The second floor balcony is created by stepping the wall in by 1500mm, resulting in the columns above – 139.7mm circular hollow sections – springing from the floor beams rather than sitting directly above the columns below. These columns support the roof, which includes a 3m cantilever overhang running the length of the front elevation.

“Only the corners of the roof overhang are propped,” explains Mr Burchnall. “The rest of the roof is cantilever steel. We had a depth limitation on the roof, so we couldn’t use deep hip beams.” The cantilever beams are 7.278m long, 254mm x 146mm universal beams sections, supported mainly by the main spine columns and the rear elevation columns.

Another rooftop challenge was the boardroom, a curved, fully glazed eyrie that provides spectacular views over the docks and the estuary beyond. “We used curved steel for the board room, but it has quite intricate geometry and is made up of a lot of small pieces. The structure is quite complicated, and we had to install radius beams to pick up the loading from the boardroom, because is it is on a different curve from the main frame,” says Mr Burchnall. As a result, the board room columns – extremely slender 114.3 mm circular hollow sections – spring directly from these cross beams.

The “drum” has been designed to give panoramic views, with nothing interrupting the glazing, so there was nowhere to put lateral bracing. Instead, all the bracing for the boardroom is provided through its roof structure, with loads taken right back to the lift and stair cores at the back. These cores – and a fire exit core at the end of each office wing – provide the main permanent bracing opportunities for the entire building, although temporary bracing was installed between the tubular front façade columns during construction.

“There are not many opportunities to get cross-bracing in the building because of all the windows,” explains Mr Burchnall. “Some of the columns are designed to be visible inside the building, so they are tubular. That means we had to fix the temporary bracing to circular tubes, so we devised a clamp system to do that.”

Most of the steel structure sits on the heavily reinforced ground slab, and utilises traditional holding down bolt details. However, the rear elevation steelwork and the structure around the lift cores and stairs sit directly on top of the concrete flood defence wall.

“We couldn’t break through the flood defence wall, so the bottom of the bracing had to sit on top of the wall,” explains Mr Burchnall. “It makes for interesting holding down bolt details – as do the base plates of the stair cores.” One such base plate detail in the stair cores area features a 615mm x 225mm plate with 12 bolt holes. This sits directly on top of the flood defence wall, with the column fixed to one end of the plate. Tolerances on the holding down bolts on the concrete wall are tighter than the more typical details on the floor slab.

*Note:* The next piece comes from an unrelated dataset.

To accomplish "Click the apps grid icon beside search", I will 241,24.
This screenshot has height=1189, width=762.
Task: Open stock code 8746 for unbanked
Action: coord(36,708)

The flood defence wall also had an impact on the erection of the frame, as Mr Burchnall explains: “We couldn’t put a crane within the footprint of the building because of the flood defences. It didn’t affect the frame design, but it required the expertise of our site supervisor and erection team, working with Jackson, to ensure access around the building and build sequence were coordinated successfully.”

Steel erection is now finished, and the building is almost weathertight. The timber that will form the striking brise soleil detail will arrive shortly, on time for the building to be completed – on schedule – in November.